(WHAT IS NEEDED):
Continue the waybackbyrd deployment and roadmap notes past their final line, keeping the same format.

Running in Production
- Set up a reverse proxy (nginx, Caddy) for SSL/TLS
- Configure PostgreSQL for production use
- Set appropriate environment variables
- Run the binary:
./target/release/waybackbyrd
Docker Deployment
A production Dockerfile can be created:
FROM rust:1.70 as builder
WORKDIR /app
COPY . .
RUN cargo build --release
FROM debian:bookworm-slim
RUN apt-get update && apt-get install -y chromium postgresql-client
COPY --from=builder /app/target/release/waybackbyrd /usr/local/bin/
CMD ["waybackbyrd"]
Roadmap
- User authentication and private archives
- Archive collections and tagging
- Advanced search with filters
- Archive comparison (diff between versions)

(SUPPLIED INFORMATION):

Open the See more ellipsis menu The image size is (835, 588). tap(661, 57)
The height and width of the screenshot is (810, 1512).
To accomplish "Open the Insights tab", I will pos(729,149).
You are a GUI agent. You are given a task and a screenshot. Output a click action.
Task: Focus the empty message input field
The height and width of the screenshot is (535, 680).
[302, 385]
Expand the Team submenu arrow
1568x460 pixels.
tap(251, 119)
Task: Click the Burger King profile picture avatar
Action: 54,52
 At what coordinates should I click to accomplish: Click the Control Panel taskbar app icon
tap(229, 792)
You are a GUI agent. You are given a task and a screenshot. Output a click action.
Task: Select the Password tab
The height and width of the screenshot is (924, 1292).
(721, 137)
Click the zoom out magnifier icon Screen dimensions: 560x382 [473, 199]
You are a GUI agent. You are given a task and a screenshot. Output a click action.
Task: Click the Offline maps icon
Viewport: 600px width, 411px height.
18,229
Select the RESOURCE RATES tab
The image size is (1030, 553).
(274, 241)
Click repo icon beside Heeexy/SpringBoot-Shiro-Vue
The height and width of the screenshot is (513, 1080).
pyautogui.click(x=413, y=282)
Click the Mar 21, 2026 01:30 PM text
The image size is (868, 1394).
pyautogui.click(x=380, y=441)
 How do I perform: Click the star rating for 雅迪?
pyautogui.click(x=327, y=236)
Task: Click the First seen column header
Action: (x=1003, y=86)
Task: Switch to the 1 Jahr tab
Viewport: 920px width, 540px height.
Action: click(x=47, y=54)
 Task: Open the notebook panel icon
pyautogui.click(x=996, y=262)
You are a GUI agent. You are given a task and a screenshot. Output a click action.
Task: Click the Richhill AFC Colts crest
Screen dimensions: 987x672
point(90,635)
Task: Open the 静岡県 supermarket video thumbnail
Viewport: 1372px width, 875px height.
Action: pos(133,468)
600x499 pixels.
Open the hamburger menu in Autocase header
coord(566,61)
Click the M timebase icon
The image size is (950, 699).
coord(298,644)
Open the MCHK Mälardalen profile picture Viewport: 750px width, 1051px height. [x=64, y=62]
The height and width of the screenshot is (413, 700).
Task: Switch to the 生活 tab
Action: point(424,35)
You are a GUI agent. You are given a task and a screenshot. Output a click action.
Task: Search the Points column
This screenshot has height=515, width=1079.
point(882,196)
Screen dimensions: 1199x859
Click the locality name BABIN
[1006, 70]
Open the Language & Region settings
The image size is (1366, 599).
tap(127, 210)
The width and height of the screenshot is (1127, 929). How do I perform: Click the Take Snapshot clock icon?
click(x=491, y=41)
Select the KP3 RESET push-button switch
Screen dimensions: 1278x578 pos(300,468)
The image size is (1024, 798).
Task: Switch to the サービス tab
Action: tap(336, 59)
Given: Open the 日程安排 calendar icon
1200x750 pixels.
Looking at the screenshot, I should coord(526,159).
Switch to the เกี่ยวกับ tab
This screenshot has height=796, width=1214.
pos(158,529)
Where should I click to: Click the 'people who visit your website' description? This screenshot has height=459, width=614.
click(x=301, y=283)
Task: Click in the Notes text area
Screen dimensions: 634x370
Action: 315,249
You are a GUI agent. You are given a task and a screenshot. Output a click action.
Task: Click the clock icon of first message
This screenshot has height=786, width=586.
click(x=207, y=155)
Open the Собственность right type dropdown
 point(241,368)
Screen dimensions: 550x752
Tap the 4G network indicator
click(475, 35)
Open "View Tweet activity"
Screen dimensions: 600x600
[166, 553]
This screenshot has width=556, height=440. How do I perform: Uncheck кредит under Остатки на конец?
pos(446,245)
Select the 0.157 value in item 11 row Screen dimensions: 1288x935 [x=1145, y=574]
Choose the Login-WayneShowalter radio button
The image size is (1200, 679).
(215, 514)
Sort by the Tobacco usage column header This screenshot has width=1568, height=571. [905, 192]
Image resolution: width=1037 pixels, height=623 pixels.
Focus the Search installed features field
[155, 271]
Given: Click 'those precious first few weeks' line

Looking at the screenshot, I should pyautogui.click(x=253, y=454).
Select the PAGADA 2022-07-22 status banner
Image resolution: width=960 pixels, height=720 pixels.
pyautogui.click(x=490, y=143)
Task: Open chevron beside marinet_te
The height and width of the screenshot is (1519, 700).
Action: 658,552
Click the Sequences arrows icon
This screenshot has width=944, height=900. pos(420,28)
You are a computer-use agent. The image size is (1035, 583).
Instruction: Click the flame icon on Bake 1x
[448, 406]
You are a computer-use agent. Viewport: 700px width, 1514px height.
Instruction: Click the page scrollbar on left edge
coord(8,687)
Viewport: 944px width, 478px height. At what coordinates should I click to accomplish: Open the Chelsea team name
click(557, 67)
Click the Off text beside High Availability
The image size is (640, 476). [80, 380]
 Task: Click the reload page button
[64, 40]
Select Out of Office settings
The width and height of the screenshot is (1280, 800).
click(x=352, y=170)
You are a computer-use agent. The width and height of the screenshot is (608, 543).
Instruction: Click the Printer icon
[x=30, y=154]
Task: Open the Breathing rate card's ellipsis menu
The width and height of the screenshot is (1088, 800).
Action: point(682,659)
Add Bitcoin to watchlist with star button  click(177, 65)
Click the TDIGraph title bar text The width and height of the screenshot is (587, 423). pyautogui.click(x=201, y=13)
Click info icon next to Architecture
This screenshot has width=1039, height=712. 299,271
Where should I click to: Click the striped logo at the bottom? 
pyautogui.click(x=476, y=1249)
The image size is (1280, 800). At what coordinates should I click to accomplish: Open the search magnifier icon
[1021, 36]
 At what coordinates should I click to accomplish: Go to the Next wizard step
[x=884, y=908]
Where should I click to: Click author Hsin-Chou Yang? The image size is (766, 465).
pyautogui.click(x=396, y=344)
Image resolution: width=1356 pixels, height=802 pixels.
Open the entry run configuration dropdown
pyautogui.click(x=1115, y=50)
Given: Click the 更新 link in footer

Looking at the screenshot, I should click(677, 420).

(RESULT):
- Scheduled re-archiving
- Archive API rate limiting
- CDN integration for assets
- Replace PostgreSQL FTS with Tantivy
- Redis caching layer
License
MIT License - see LICENSE file for details
Copyright
© 2026 BallsGang
Contributing
Contributions are welcome! Please open an issue or submit a pull request.
Acknowledgments
Built with inspiration from archive.is and the Internet Archive's Wayback Machine.